Start with a Purpose
What needs to happen here? Is this object meant to carry, block, illuminate, warn, memorialize, invite?
Invoke the Invisible
What unseen story surrounds this object? Who used it last? Why did they leave it behind?
Material as Metaphor
What is it made of? Does that material reflect its importance? Age? Cultural value?
Contextual Echo
Is this object lonely? Repeated? Broken? Out of place? What feeling does it want to awaken in the viewer?
Name It
Don’t say “jar” — say Moonfire Vessel of the Eastern Oracles. Naming sharpens design intent
“An object that waits”
This object is meant to unlock forgotten memories. It’s like a diary with reflective pages that reflect the echoes of KSR characters. It’s not meant to be discovered in full form, but sometimes there are pages of it in random places - in camps, pits, storages, abandoned anomaly field research places. The pages mixed with Fesis’ book pages are waiting to be discovered to unlock paths unseen before. Let’s take the field research place - there are wooden boxes in icy fields, a campfire to keep warm, a teapot to brew hot drinks and also some thermoblankets infused with flamehearts pulsating slightly at the campfire, losing their energy after being abandoned. The researchers clearly ran away from this place judging by how chaotic it looks like.

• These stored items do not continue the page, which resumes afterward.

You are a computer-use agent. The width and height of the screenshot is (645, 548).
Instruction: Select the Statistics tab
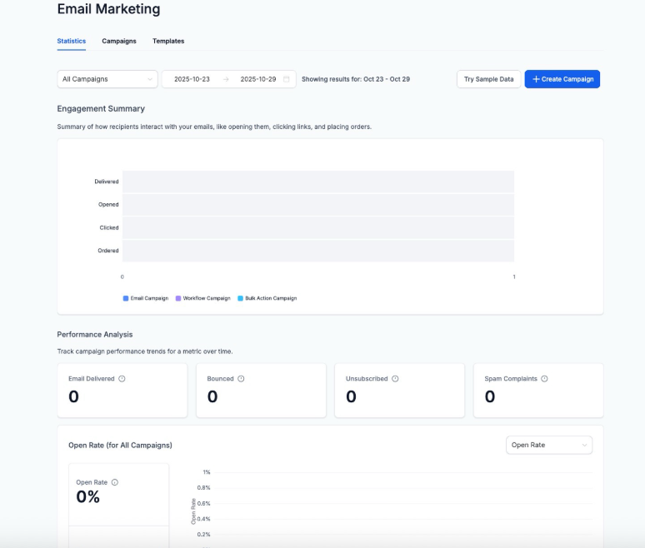click(71, 41)
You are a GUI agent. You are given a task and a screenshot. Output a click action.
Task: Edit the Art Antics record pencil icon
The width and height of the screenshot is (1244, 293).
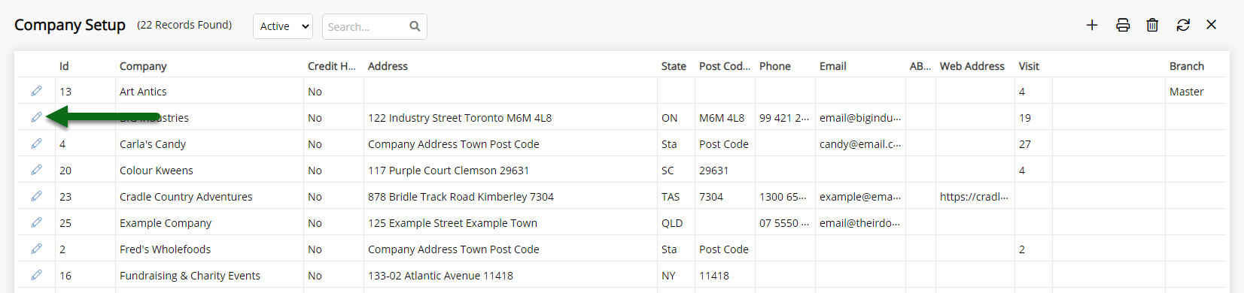tap(36, 91)
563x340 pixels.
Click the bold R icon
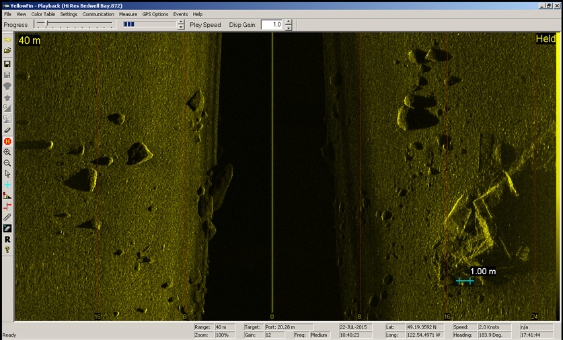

There are some flamehearts that already lost their energy and don’t glow anymore - there is a slightly glowing everlasting ice cave behind the camp that absorbs warmth - that’s why everything kept losing energy. The researchers were looking for the echo page and found it - it was lying on a toolbox in the camp, but something big came and left icy footprints, chasing them away. There were also some high-tech domes that served as tents, but more solid (and pretty transparent) to shield them from wind and keep warmth. Now, the mirror page was inside one of the two domes, waiting to be discovered by someone to echo their memory from a parallel cycle. It seems to never age - it’s like a reflective, refractive paper. The one dome it lays under still maintained working energy while the other one was already long shut off.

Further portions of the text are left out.